The Site Reliability Engineer position is a remote role based in the United States, posted by Jobgether on behalf of McAfee.
The engineer will maintain high service levels, including availability, latency, and reliability to meet customer needs while reducing friction in managing changes.
Responsibilities include collaborating closely with DevOps, Engineering, and support teams to ensure services are scalable, secure, and performant.
The role involves monitoring critical production environments, troubleshooting incidents, automating processes, and continuously improving service reliability.
The engineer will support mission-critical applications with a focus on observability, incident response, and seamless integration with IT service operations.
Key accountabilities include proactively monitoring production environments, troubleshooting and escalating problems, managing the incident lifecycle, and collaborating with teams to maintain service reliability.
The engineer will automate processes to reduce Mean Time to Detect (MTTD) and Mean Time to Restore (MTTR), maintain security event responsiveness, and participate early in the software development lifecycle.
Documentation of processes and regular updates to operational knowledge bases are required.
Effective communication with stakeholders and leadership regarding high-priority incidents and service status is essential.
Requirements:
Candidates should have 1 to 3+ years of experience in software development, SRE, DevOps, or systems engineering roles.
A proven track record managing large-scale, highly available production systems with a SLA of greater than 99.95%, preferably in cloud environments, is required.
Strong troubleshooting, debugging, and root cause analysis skills are necessary.
Experience with monitoring, logging, and application performance management tools such as Grafana, CloudWatch, or similar is expected.
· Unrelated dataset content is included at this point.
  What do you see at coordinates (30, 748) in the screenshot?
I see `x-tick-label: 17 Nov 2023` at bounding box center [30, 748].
Familiarity with CI/CD tools like Git, Jenkins, or Harness is required.
Hands-on experience with container technologies, including Kubernetes and Docker, is essential.
Candidates should be comfortable working with both Windows and Linux operating systems.
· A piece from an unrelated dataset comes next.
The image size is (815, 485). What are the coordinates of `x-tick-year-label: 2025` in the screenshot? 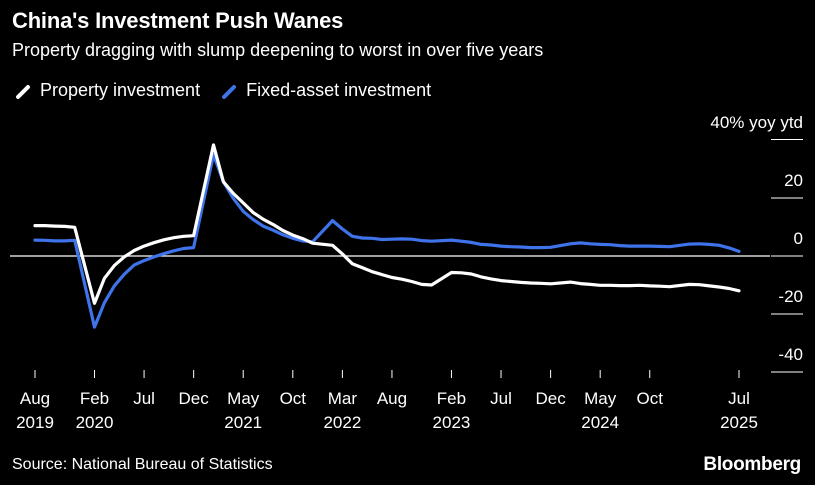 It's located at (739, 422).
A solid understanding of AWS cloud services, including serverless and containerized workloads, is necessary.
Excellent communication skills and the ability to collaborate across teams and time zones are required.
Preferred certifications include ITIL, HDI, AWS, or other cloud-related credentials.
Willingness to work some non-standard hours to support global teams is expected.
Benefits:
The position offers competitive compensation and a bonus program.
Comprehensive medical, dental, and vision coverage is provided.
Paid time off and paid parental leave are included in the benefits package.
Pension and retirement plans are available for employees.
Flexible work hours and support for community involvement are offered.
The company promotes an inclusive work environment that embraces diversity and encourages authenticity.